### Exercise:
A word-for-word restatement of the data is what is needed.

### The data:
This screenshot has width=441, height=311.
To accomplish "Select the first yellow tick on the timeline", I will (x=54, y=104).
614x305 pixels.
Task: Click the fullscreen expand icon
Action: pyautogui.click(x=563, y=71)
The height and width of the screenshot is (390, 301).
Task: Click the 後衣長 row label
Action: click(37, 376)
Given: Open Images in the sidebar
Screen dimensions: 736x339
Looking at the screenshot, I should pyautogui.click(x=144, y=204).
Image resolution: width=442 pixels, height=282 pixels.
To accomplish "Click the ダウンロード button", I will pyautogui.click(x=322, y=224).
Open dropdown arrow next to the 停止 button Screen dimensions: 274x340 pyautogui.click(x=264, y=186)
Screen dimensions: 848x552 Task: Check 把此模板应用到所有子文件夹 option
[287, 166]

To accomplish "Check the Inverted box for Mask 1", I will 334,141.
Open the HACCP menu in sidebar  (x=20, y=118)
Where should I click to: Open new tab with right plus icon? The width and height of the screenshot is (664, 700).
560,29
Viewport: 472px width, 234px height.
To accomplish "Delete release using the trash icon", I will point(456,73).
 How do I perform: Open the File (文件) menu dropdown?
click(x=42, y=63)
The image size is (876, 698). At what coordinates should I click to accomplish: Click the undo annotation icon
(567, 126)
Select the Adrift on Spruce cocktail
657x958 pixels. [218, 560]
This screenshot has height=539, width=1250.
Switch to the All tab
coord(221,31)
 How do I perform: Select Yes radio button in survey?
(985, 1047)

### Solved exercise:
This screenshot has width=441, height=311.
To accomplish "Select the first yellow tick on the timeline", I will (x=54, y=104).
614x305 pixels.
Task: Click the fullscreen expand icon
Action: pyautogui.click(x=563, y=71)
The height and width of the screenshot is (390, 301).
Task: Click the 後衣長 row label
Action: click(37, 376)
Given: Open Images in the sidebar
Screen dimensions: 736x339
Looking at the screenshot, I should pyautogui.click(x=144, y=204).
Image resolution: width=442 pixels, height=282 pixels.
To accomplish "Click the ダウンロード button", I will pyautogui.click(x=322, y=224).
Open dropdown arrow next to the 停止 button Screen dimensions: 274x340 pyautogui.click(x=264, y=186)
Screen dimensions: 848x552 Task: Check 把此模板应用到所有子文件夹 option
[287, 166]

To accomplish "Check the Inverted box for Mask 1", I will 334,141.
Open the HACCP menu in sidebar  (x=20, y=118)
Where should I click to: Open new tab with right plus icon? The width and height of the screenshot is (664, 700).
560,29
Viewport: 472px width, 234px height.
To accomplish "Delete release using the trash icon", I will point(456,73).
 How do I perform: Open the File (文件) menu dropdown?
click(x=42, y=63)
The image size is (876, 698). At what coordinates should I click to accomplish: Click the undo annotation icon
(567, 126)
Select the Adrift on Spruce cocktail
657x958 pixels. [218, 560]
This screenshot has height=539, width=1250.
Switch to the All tab
coord(221,31)
 How do I perform: Select Yes radio button in survey?
(985, 1047)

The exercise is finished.